# Written instruction 1
Rewrite the records from the line with "Task: Open the Recovery section in sidebar" through the line with "Action: click(x=22, y=47)", including both of those lines and the requests. Multiply every coordinate in the answers by 2.1, round to whole numbers with halves rounded up, and leave the pictures out.

# Text section
####
José Mojica Marins as Coffin Joe in At Midnight I'll Take Your Soul (1964)
"What is life? It is the beginning of death.
What is death? It is the end of life.
What is existence? It is the continuity of blood.
What is blood? It is the reason to exist."

​— José Mojica Marins as Coffin Joe in At Midnight I'll Take Your Soul (1964)

I bet you've heard of Jason Voorhees, Freddy Krueger, Michael Myers, Leatherface, and Ghostface. Pinhead, Hannibal Lecter, the Wolfman, Frankenstein's monster, Dracula, the Creature (from the Black Lagoon)—I could keep going for a while, but you get it. These are all iconic villains from horror films, and I'd be surprised if you haven't heard of every single one of them.

But have you ever heard of Coffin Joe? He's a horror movie villain, unlike the others I mentioned above. If you're not from Brazil, the chances of you knowing Coffin Joe are slim, even though he starred in numerous films and made appearances in many other media for nearly half a century.

Who Is Coffin Joe?
####
# Written instruction 2
Repeat the text about Coffin Joe word for word.

# Entries shown
####
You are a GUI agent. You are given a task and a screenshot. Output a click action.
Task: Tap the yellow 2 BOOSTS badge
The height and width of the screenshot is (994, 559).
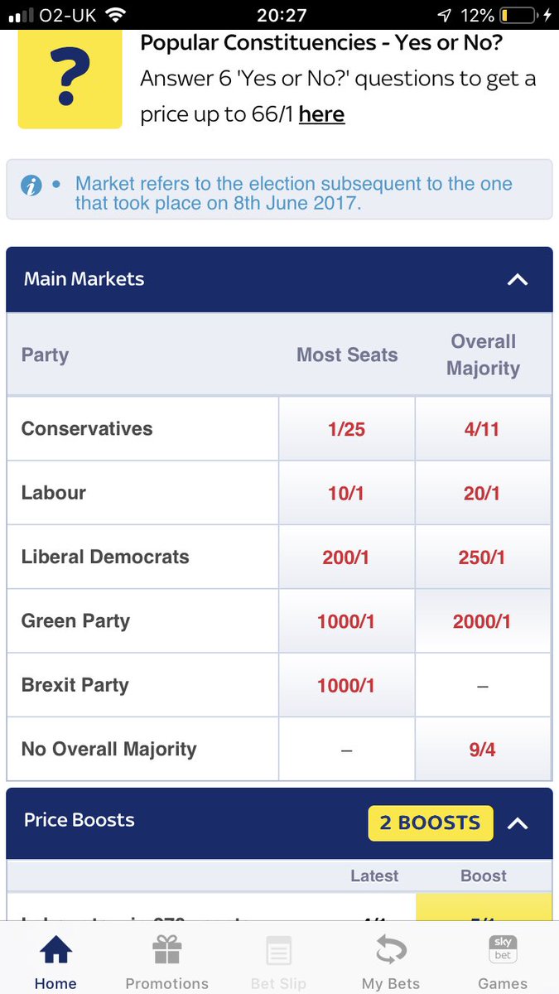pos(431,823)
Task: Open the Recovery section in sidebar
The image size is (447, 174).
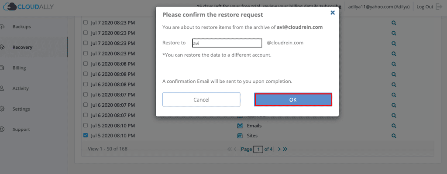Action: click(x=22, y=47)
####
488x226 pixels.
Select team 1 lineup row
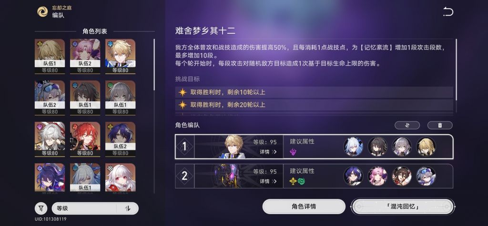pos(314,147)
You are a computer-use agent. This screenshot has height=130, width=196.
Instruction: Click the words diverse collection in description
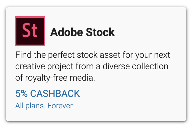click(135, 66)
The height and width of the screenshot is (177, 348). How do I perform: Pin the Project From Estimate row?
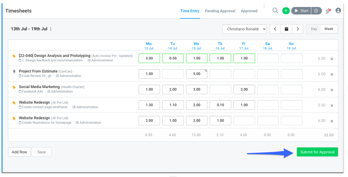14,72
####
# Exercise answer 1
Task: Open the Recovery section in sidebar
The image size is (447, 174).
Action: click(x=46, y=99)

# Exercise answer 2
José Mojica Marins as Coffin Joe in At Midnight I'll Take Your Soul (1964)
"What is life? It is the beginning of death.
What is death? It is the end of life.
What is existence? It is the continuity of blood.
What is blood? It is the reason to exist."

​— José Mojica Marins as Coffin Joe in At Midnight I'll Take Your Soul (1964)

I bet you've heard of Jason Voorhees, Freddy Krueger, Michael Myers, Leatherface, and Ghostface. Pinhead, Hannibal Lecter, the Wolfman, Frankenstein's monster, Dracula, the Creature (from the Black Lagoon)—I could keep going for a while, but you get it. These are all iconic villains from horror films, and I'd be surprised if you haven't heard of every single one of them.

But have you ever heard of Coffin Joe? He's a horror movie villain, unlike the others I mentioned above. If you're not from Brazil, the chances of you knowing Coffin Joe are slim, even though he starred in numerous films and made appearances in many other media for nearly half a century.

Who Is Coffin Joe?